Figure 2.

Mitochondrial DNA (mtDNA) mediates a pro-inflammatory response by interacting with TLR9, cytosolic inflammasomes, and type I interferon response. Tissue injury or cellular damage can cause mitochondrial dysfunction resulting in oxidative damage with increased mitochondrial reactive oxygen species (ROS) production and mtDNA oxidation. Oxidized mtDNA will be released into the cytosol and then to the extracellular milieu by various mechanisms including the transport in mitochondrial derived vesicles (MVDs) or through mitochondrial permeability transition pores (MPT). The whole damaged mitochondria can also be recycled through the mitophagy process. In the plasma, mtDNA activates TLR9-mediated signaling pathway in circulating neutrophils resulting in increased production of pro-inflammatory mediators, such as tumor necrosis factor (TNF), interleukin-6 (IL-6), and adhesion molecules.
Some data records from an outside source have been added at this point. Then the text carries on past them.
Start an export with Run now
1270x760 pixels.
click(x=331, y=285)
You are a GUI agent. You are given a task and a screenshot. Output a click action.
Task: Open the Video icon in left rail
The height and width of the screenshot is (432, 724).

Cytosolic mtDNA can also engage and activate the NOD, leucine-rich repeats, and pyrin domain-containing protein 3 (NLRP3) inflammasome or absent in melanoma 2 inflammasome and trigger a pro-inflammatory response in cells primed with first signal in inflammasome activation through the nuclear factor (NF)-κB pathway. Finally, cytosolic mtDNA can also be recognized by and engage the cyclic GMP-AMP synthase (cGAS). Once activated cGAS triggers conformational changes of the endoplasmic reticulum-resident protein stimulator of interferon genes (STING), which engages TANK-binding kinase 1 to activate interferon regulatory factor 3 (IRF3) and/or IRF7 to stimulate transcription of type I interferons (IFNs) genes.